[Stored items]

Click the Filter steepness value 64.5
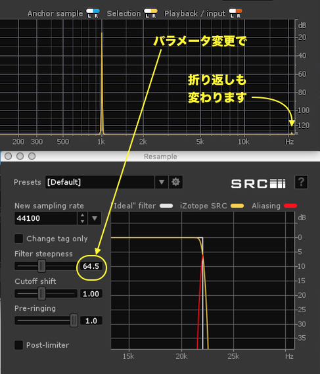This screenshot has height=374, width=320. tap(91, 266)
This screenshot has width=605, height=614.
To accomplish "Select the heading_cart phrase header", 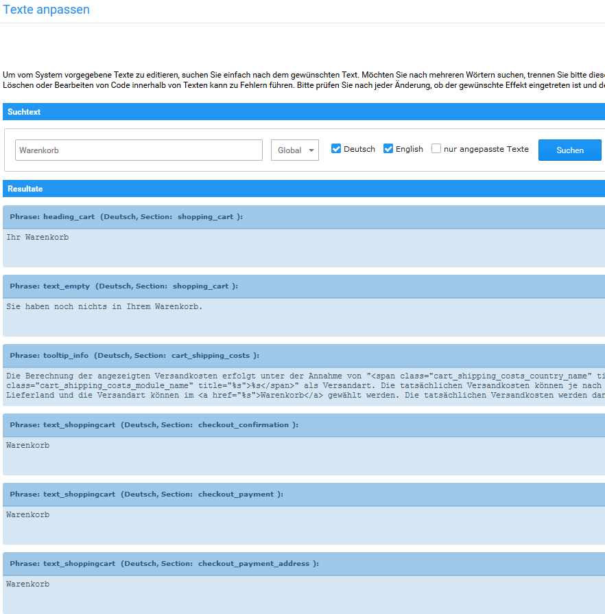I will 303,217.
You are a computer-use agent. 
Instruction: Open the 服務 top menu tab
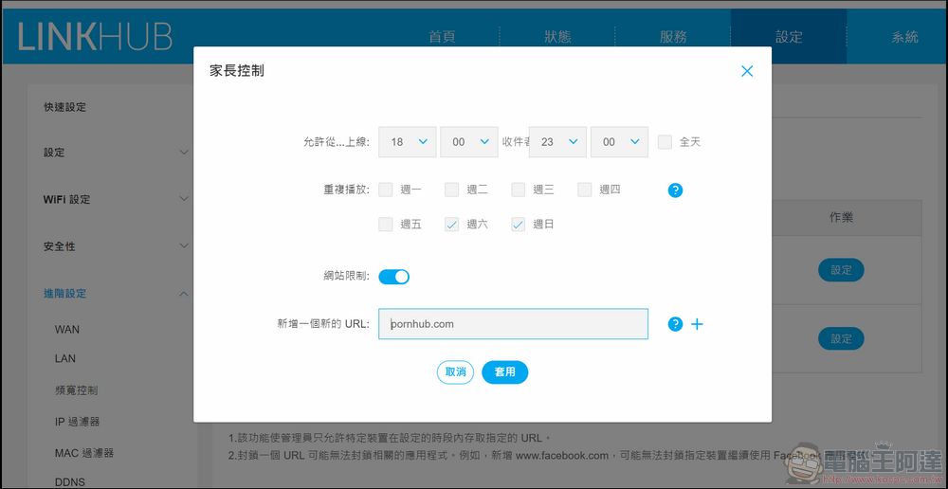(x=673, y=37)
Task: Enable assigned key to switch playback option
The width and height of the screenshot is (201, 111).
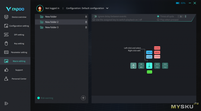Action: coord(94,20)
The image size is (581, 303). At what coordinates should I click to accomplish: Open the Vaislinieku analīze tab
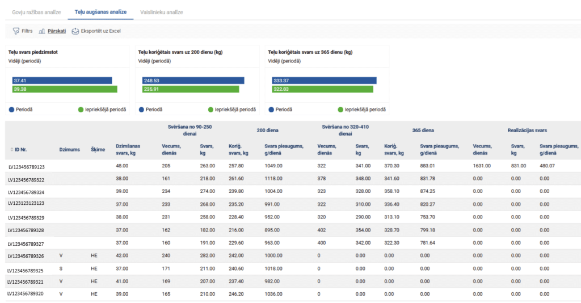click(162, 12)
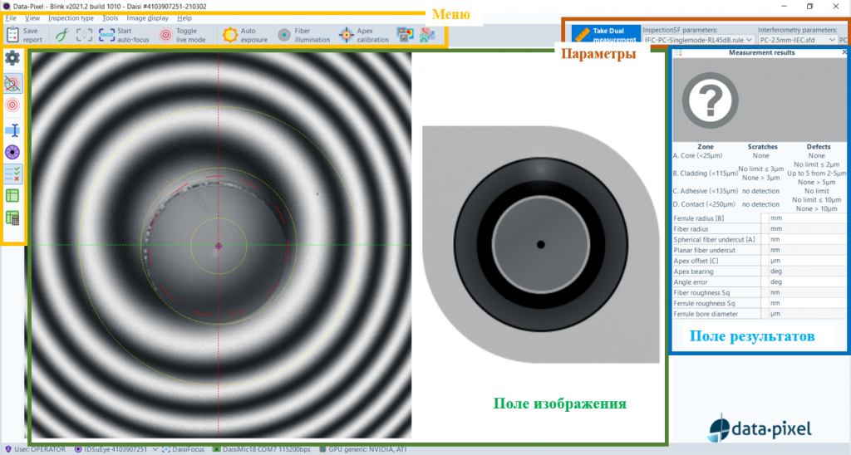Viewport: 851px width, 455px height.
Task: Start auto-focus from the toolbar
Action: click(107, 35)
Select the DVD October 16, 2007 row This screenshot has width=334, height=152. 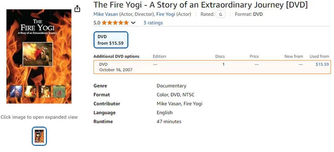tap(212, 67)
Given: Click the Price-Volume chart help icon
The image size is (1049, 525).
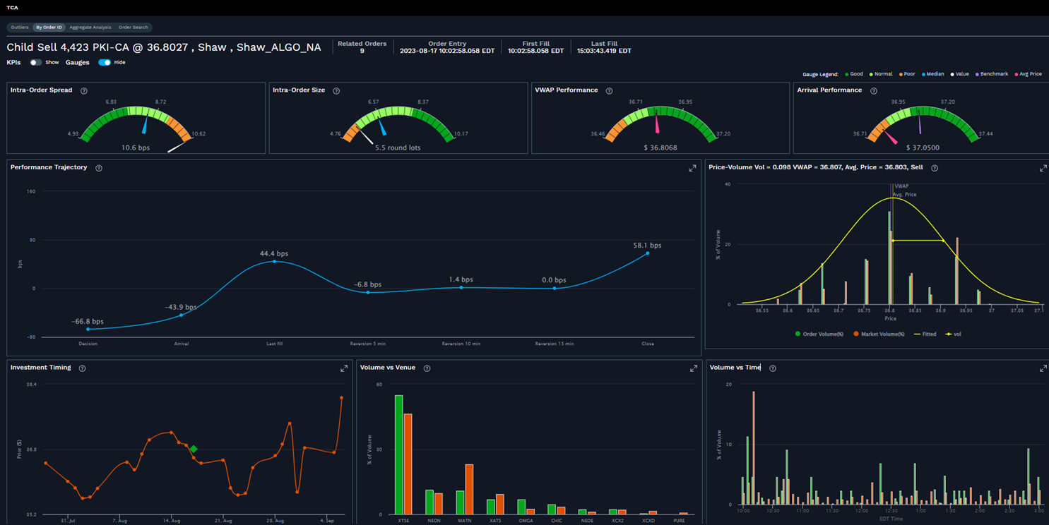Looking at the screenshot, I should pyautogui.click(x=934, y=168).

• _Brief_: Pull out every line of the material containing the string "image", matching case exactly. Copy those lines unchanged.

• _Answer to this exercise_:
The image size is (581, 303). At what coordinates should I click to accomplish: Open the Vaislinieku analīze tab
The image size is (1049, 525).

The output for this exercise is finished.